April’s heart pounded so hard, she felt faint. It wasn’t true, of course. She didn’t want to be free in the sense that he meant it. Freedom like that was selfish. It was a rejection of all her most basic principles of kindness, duty to others, even family.
Brandon fired up the bike, his muscles rippling as he teased open the throttle. Over the roar of the engine, he yelled, “I’ll give you a day to think it over. But this train’s got no brakes on it, April. And the harder you fight it, the faster it’s going to roll.”
Chapter 12
April awoke having no idea where she was. She lay blinking at her own bedroom ceiling while the morning sun poured through her open window and a puff of wind ruffled the sheers.
Brandon haunted her, even in dreams.
She swept the tangled sheets aside and sat at the edge of her bed. A stuffed unicorn that her niece, Lexie, had given her as a birthday gift gazed mutely from the bookshelf. More stuffed animals littered the bed—a bear and two kitties, all with jaunty bowties. A unicorn poster from April’s middle-school years hung opposite the closet.

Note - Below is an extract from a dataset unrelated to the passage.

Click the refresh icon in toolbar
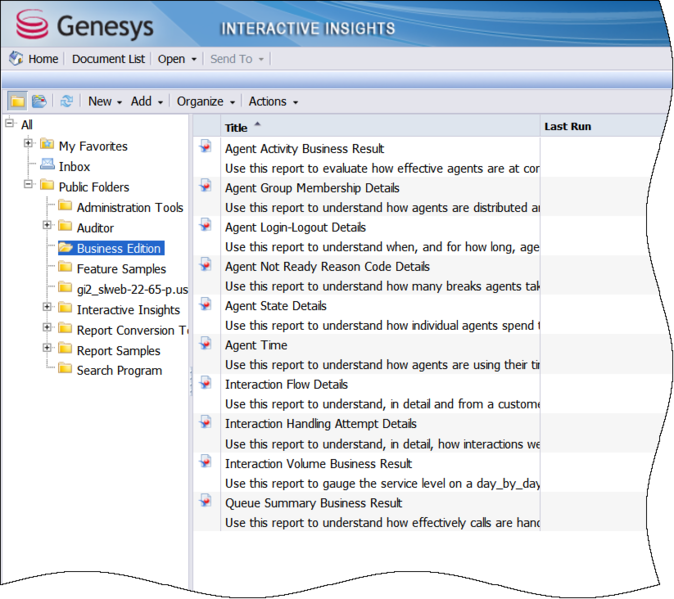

A wave of embarrassment crashed over her. No one her age had kiddie crap in their room. Why had it taken her so long to see it? April sprang up, ran to the kitchen and then returned with a cardboard box.
She tore down that stupid poster without bothering to remove the tacks. Now there were bits of paper stuck to her wall. But Lexie’s unicorn and the other stuffed animals she boxed up and put in the attic. One of the great blessings of never bringing home any men was that fewer people knew what a dork she was. Jacey had hung out in her room, of course, but she already knew the awful truth and didn’t care.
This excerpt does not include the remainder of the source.